Four Long-Chain Acyl-Coenzyme A Synthetase Genes that Might be Involved in the Biosynthesis of Lipids in Brassica Napus

Four Long-Chain Acyl-Coenzyme A Synthetase Genes that Might be Involved in the Biosynthesis of Lipids in Brassica Napus

Fuge Zhu (Jiangsu University, China), Xiaoli Tan (Jiangsu University, China), Juan Li (Jiangsu University, China), Mingyu Wei (Jiangsu University, China) and Lili Yu (Jiangsu University, China)
DOI: 10.4018/978-1-60960-064-8.ch008
OnDemand PDF Download:
List Price: $37.50


Long chain acyl-coenzyme A synthetases (LACSs) activate free fatty acid to acyl-CoA thioesters, and play important roles in the biosynthesis and degradation of lipids. In this study, four cDNAs (Complementary DNA) encode long chain fatty acyl-CoA synthetase activity has been found in Brassica napus. Sequence analysis indicated that the four LACSs possessed typical molecular characteristics of LACS. Compared with low oil content varieties seed, the four genes are strongly expressed in high oil content varieties seeds at 35 days after pollination (DAP). The expression pattern suggested that the four LACSs might be involved in the biosynthesis of lipids and oil accumulation in rapeseed.
Chapter Preview


Rapeseed is a main oil crop, providing about 50% of the edible oil in China and rapeseed oil is widely applied in edible oil as well as in industry such as detergent, lubricant, paint, biodegradable plastic and bioenergy, etc. An effective way to promote the economic value of rapeseed is to increase the seed oil content.

Seed oil is a major storage compound and has significant economic value.
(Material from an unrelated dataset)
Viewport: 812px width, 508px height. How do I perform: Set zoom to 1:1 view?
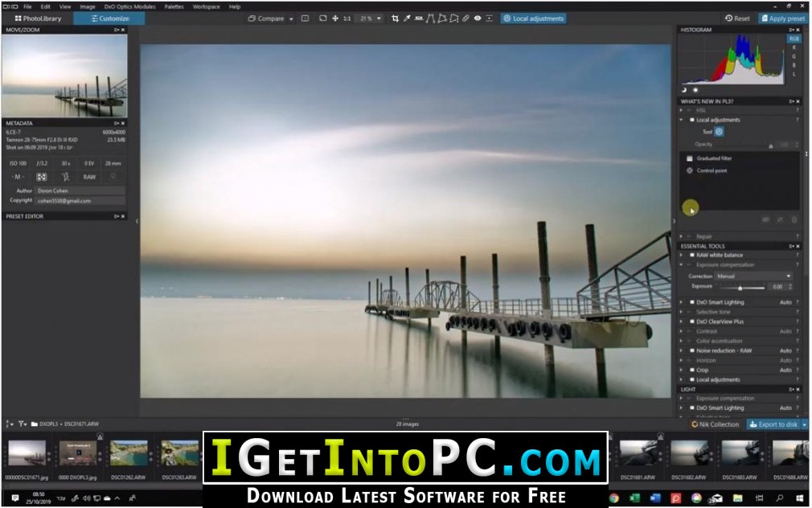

Lipid is the main component of rapeseeds oil (Shen et al., 2006). Long-chain fatty acyl-coenzyme A (CoA) synthetases (LACSs) play a crucial role in both anabolism and catabolism of lipid. These enzymes activate free fatty acid to form acyl-CoA, a key esterification step necessary for the utilization of fatty acids in lipid metabolism (Iijima et al., 1996).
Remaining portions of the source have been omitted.